Chapter 2: Biochemistry


What is the Hydrogen Line?

Dear Dr. SETI:
What is the hydrogen line, and why are radio or RF transmissions prohibited at this frequency? Thanks for any info.

Chris, Florida

The Doctor Responds:
The hydrogen line (1420.40575 MHz) is the precession frequency of neutral hydrogen atoms, the most abundant substance in space. It happens to fall in the quietest part of the radio spectrum, what's known as the Microwave Window. Although there may not seem to be a lot of loose hydrogen atoms about (there's perhaps one per cubic centimeter of interstellar space), the interstellar medium contains a lot of cubic centimeters. So these individual atoms chirping away at 1420 MHz make a powerful chorus, which is readily detected by even small radio telescopes.

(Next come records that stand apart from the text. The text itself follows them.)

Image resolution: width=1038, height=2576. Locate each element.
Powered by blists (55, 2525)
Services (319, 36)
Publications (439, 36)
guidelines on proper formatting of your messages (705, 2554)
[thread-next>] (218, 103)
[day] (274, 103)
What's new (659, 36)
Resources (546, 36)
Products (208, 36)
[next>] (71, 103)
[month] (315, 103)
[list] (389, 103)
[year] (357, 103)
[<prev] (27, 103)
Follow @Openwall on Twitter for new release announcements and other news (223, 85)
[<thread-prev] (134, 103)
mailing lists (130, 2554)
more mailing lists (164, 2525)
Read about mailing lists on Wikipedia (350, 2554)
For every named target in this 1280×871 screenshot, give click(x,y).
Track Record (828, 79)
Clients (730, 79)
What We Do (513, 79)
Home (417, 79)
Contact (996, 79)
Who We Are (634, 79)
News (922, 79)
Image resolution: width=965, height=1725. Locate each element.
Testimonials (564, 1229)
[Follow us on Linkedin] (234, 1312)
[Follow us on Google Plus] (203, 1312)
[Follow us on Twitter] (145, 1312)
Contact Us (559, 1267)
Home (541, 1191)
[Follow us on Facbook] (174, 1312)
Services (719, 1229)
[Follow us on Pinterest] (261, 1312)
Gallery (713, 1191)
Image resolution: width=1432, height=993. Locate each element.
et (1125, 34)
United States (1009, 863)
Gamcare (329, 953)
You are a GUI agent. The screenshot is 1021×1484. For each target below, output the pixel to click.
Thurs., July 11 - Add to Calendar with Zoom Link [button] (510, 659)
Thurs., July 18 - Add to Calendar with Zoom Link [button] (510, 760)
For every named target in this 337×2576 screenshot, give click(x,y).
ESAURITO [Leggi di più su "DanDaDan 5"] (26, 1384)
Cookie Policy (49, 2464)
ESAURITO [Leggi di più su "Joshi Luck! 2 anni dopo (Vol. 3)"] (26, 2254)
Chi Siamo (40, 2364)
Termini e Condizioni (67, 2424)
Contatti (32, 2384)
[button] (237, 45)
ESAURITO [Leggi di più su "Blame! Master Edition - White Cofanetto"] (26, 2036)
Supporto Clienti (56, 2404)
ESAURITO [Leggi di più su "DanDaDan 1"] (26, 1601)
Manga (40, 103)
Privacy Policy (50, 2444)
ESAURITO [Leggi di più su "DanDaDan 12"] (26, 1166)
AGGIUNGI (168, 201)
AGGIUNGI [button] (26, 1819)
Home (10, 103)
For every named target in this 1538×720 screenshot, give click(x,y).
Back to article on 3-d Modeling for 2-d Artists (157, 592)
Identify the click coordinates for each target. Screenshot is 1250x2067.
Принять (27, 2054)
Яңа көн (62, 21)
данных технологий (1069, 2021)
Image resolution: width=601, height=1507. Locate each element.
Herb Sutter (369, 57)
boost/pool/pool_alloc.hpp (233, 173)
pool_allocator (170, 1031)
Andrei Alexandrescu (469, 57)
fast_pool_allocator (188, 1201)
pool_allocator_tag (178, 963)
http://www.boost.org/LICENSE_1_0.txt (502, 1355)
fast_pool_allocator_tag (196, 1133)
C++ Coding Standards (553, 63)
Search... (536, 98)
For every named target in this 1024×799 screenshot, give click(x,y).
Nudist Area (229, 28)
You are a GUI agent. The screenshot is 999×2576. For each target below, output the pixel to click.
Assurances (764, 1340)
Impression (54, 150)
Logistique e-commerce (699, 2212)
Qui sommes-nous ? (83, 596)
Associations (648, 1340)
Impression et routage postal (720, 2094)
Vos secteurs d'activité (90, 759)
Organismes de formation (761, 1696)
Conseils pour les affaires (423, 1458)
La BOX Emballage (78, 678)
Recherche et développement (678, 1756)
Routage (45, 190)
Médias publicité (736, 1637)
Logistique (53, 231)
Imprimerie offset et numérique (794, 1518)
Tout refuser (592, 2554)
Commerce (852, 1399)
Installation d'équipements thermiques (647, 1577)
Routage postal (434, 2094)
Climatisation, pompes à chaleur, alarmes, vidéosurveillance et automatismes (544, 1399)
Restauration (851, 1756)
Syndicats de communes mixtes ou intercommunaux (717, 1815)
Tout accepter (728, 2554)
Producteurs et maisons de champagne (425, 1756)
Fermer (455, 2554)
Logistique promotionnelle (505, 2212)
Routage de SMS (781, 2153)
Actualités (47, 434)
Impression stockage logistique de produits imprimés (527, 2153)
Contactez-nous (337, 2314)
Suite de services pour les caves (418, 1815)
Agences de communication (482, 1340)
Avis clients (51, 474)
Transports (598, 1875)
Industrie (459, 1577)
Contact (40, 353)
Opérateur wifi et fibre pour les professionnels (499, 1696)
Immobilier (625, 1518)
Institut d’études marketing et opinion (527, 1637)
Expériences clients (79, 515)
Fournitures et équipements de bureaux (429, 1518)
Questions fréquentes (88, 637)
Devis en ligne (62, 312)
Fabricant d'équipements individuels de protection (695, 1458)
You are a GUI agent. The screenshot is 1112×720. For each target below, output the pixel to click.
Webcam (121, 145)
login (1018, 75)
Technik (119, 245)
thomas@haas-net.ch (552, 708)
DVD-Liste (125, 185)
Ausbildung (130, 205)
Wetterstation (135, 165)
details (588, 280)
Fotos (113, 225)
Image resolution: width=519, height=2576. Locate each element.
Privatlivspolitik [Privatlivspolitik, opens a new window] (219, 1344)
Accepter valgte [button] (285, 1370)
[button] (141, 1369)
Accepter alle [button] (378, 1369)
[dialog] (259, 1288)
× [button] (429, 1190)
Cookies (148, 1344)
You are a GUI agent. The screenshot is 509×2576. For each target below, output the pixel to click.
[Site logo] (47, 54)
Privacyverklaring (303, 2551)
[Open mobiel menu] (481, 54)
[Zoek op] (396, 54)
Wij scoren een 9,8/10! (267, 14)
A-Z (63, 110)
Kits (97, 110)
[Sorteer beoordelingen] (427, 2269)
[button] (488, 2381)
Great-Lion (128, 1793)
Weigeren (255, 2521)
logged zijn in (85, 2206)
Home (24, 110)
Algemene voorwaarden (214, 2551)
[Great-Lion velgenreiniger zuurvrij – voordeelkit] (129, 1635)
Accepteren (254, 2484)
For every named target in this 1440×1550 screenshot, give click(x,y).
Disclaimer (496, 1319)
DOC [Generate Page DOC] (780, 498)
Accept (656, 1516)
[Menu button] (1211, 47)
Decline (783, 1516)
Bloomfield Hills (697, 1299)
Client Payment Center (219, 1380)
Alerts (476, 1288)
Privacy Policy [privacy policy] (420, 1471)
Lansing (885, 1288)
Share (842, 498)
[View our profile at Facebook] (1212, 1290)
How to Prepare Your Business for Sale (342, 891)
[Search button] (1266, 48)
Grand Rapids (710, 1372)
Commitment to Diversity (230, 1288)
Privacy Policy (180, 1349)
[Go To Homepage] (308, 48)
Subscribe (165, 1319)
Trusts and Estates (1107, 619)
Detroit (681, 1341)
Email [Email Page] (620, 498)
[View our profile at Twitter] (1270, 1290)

Hydrogen line radiation was first detected by Harvard grad student Harold Ewen and his professor, Edward Purcell, in 1951. Their instrumentation, a simple waveguide horn antenna about a meter across driving a crude diode mixer, is now on display at the National Radio Astronomy Observatory (NRAO), Green Bank WV. It's also been memorialized in song.

Why is the hydrogen line protected spectrum? It's a great frequency for observing the structure of the universe, and some of the best and most detailed Milky Way radio maps have been made on the hydrogen line. It is probably the world's most popular radio astronomy frequency, and the International Telecommunications Union (ITU) has the good sense to protect it.

In 1959 two scholars (Philip Morrison at Cornell University and Frank Drake at NRAO) independently recognized that the hydrogen line would be a likely frequency for interstellar beacons. They reasoned that more advanced civilizations would reason that young civilizations (like ours) might already be listening there. Based upon that circular reasoning, Morrison went on to co-author the world's first modern SETI article ("Searching for Interstellar Communications," Nature 184(4690):844-846, September 19, 1959), and Drake conducted a the first modern SETI study, "Project Ozma," a hydrogen line search of two nearby Sun-like stars for possible artificial signals.

Over the past forty years, about three dozen other hydrogen line searches have been conducted. It was on the hydrogen line that in 1977 the Big Ear radio telescope at the Ohio State Radio Observatory detected the so-called "Wow!" signal, the most promising, intriguing and beguiling SETI candidate signal to date. The "Wow!" is also the best known SETI signal, having been featured in the "X-files." After about 100 follow-up attempts over a twenty year period, that signal has never repeated and remains unexplaned.